LLM Tuning Hierarchy
  • Building from Scratch: This requires the most effort as it involves designing the entire LLM architecture, training it on a massive dataset, and optimizing its performance. This is a complex and resource-intensive undertaking, typically undertaken by research institutions or large companies with significant expertise and computational resources. Your team must understand the theoretical foundations of LLM architectures; collect, clean and prepare massive datasets; Acquire and manage large-scale GPU farm; Engage in ongoing research & development to ultimately build the LLM.

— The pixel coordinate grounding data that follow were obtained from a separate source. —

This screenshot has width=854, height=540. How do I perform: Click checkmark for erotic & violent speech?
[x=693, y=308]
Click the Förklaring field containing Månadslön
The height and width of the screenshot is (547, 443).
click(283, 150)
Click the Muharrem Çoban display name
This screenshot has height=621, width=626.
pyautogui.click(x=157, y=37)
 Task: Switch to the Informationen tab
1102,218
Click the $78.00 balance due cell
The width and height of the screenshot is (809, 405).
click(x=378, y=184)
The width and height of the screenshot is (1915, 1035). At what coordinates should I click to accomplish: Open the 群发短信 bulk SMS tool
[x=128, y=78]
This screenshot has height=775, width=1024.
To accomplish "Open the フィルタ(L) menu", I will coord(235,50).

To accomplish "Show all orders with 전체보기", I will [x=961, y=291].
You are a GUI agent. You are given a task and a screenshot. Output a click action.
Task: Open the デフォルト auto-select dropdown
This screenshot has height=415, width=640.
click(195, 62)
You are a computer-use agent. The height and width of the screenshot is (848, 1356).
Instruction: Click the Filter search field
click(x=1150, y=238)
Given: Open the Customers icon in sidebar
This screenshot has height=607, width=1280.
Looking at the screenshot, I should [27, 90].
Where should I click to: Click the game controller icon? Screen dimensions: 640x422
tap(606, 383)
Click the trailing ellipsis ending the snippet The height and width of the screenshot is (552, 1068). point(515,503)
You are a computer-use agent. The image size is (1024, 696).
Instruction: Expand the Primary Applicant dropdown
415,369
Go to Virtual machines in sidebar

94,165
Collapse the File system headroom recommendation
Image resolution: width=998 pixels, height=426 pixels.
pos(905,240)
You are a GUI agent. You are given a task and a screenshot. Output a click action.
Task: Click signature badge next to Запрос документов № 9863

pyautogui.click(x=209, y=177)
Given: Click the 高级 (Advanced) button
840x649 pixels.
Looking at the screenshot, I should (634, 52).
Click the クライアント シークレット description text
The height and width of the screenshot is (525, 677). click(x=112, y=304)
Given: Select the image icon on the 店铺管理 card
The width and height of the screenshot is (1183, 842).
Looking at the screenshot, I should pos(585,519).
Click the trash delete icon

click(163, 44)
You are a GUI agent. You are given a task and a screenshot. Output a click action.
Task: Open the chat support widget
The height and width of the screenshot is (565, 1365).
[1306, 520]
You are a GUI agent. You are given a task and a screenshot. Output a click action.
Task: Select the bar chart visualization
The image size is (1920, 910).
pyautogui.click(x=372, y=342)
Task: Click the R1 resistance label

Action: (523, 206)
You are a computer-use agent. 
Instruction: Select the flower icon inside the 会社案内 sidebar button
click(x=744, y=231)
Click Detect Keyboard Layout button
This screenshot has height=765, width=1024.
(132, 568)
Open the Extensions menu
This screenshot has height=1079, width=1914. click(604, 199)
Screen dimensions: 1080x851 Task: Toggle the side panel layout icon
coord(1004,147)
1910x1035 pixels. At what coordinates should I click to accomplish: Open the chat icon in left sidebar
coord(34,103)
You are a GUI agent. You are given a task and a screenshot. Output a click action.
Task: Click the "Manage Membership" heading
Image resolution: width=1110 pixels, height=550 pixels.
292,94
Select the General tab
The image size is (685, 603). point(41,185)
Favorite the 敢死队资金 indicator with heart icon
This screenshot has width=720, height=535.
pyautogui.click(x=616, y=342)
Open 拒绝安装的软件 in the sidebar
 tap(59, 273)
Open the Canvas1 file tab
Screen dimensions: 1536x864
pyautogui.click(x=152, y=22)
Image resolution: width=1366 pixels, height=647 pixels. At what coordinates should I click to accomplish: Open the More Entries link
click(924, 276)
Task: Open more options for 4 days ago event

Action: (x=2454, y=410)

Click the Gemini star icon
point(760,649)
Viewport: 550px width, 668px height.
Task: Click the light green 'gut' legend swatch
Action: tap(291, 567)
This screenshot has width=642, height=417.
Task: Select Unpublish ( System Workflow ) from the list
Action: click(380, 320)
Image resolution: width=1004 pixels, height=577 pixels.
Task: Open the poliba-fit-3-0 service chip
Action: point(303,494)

  • Retraining an LLM: This involves taking an existing pre-trained LLM and training it on a new dataset specific to your task. This requires less effort than building from scratch but still demands significant computational resources and expertise in training large language models. Your team must still gather the domain-specific datasets; modify (or tune) the hyperparameters; and ultimately incur the lower (but still substantial) costs of the GPU infrastructure.
  • Fine-tuning an LLM: This involves making smaller adjustments to an existing pre-trained LLM by fine-tuning specific parameters on a smaller dataset relevant to your task. This requires less effort than retraining and is often used for tasks like question answering or sentiment analysis. Your team will amend a pre-trained model with a modest dataset (so focus on data quality as this article discusses); tune the model based on specific use-case; incur proportionally lower costs.
  • Prompt Tuning/Prompt Engineering: This involves crafting specific prompts and instructions that guide the LLM towards generating the desired outputs. This requires the least effort but still necessitates understanding the LLM’s capabilities and tailoring prompts effectively. Your team must provide a minimal dataset; and focus on prompt design for specific requests.